- Work to complete -
With the string "agent" as the filter, copy each matching line from the records.

- Material provided -

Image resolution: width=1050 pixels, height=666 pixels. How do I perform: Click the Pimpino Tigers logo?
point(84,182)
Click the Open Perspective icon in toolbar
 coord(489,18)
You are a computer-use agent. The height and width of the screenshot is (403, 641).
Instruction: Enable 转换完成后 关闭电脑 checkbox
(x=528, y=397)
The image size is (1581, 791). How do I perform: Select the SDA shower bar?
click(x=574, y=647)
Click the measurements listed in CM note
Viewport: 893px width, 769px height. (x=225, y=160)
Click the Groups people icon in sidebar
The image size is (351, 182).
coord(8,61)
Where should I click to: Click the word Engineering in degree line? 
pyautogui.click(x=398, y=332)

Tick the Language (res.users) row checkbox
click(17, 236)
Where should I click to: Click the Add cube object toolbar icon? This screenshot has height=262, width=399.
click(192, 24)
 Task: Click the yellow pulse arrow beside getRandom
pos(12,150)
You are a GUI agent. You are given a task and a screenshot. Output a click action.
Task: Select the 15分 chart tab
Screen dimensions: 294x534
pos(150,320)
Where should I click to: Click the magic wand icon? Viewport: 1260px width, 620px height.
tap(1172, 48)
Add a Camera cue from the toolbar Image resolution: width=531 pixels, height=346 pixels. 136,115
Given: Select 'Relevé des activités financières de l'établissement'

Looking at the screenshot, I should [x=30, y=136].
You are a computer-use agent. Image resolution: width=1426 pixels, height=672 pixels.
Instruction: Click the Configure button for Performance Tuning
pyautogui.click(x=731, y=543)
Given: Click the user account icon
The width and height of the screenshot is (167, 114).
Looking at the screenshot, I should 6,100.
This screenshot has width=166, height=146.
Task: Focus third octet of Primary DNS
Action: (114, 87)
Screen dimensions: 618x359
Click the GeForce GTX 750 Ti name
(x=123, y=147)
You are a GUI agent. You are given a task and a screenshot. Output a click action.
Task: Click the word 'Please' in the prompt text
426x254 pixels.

- Solution -
You are a computer-use agent. The height and width of the screenshot is (403, 641).
You are a GUI agent. You are given a task and a screenshot. Output a click action.
You are a computer-use agent. Image resolution: width=1426 pixels, height=672 pixels.
You are a GUI agent. You are given a task and a screenshot. Output a click action.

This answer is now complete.